My thinking behind this is that RAID 1 creates two or more copies of the data on multiple EBS drives. Yet, aren't Amazon EBS disks virtually fail-safe because they live on multiple physical drives? So then in terms of reliability, you aren't gaining much by adding RAID 1. Is this correct or my facts wrong? I realize you would probably still gain read performance benefits from RAID 1.


Behind the abstraction the drives are already redundant. It is fine to run them in RAID 0 for speed. What is optimal is to use the snapshot functionality for backups. On RAID, this can be done by breaking down the RAID or freezing the volumes, snapshotting, then returning the drives to normal use. Alternatively, writing the data to a single EBS volume and snapshotting that can cover other issues as well, such as instance failure which may leave the RAID drives in an inconsistent state, even when reattached.

TL:DR; Using RAID 1 is overkill, better to prepare for other failure scenarious with robust backups


Yes, EBS is fault tolerant on the back end, but EBS failures do occur and in unexpected ways.
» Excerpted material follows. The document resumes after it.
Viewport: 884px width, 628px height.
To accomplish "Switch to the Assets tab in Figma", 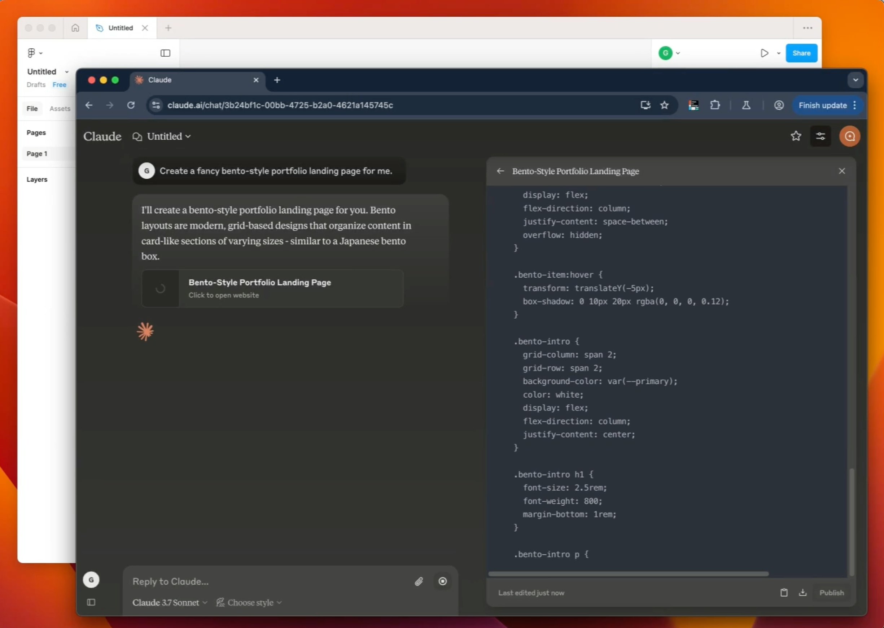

What you don't see is the type of failure that most of us are used to - drive goes bad and just fails outright. The most frequent failure is a huge and unpredictable increase in latency which can make your application unresponsive. With RAID1 or RAID 10 sets, you can simply fail the problem drive out of the array and replace it with a new one with no downtime.

Recall ec2pocolypse a couple months ago where a large percentage of EBS volumes became completely unresponsive. Those of us that had RAID10 sets were able to recover easily by failing out a drive or force detaching it with the API. Those that did not (I'm looking at you, reddit) had to suffer through just shy of a week of downtime.

If you actually care about your data, you should never, ever, under any circumstances RAID0 it. By doing this, you increase your probability of failure while reducing your ability to recover from that failure. Snapshotting is great, but unless you stream your binary logs (for example), you cannot perform a point in time recovery. If you are in e-commerce, people get upset when they pay for something that doesn't end up getting shipped because there is no longer any record of it in the database.

I recently wrote about RAID10 EBS after experiencing yet another success from EBS RAID: http://blog.9minutesnooze.com/raid-10-ebs-data/

The question is...who do you trust more with your data? Amazon? or yourself?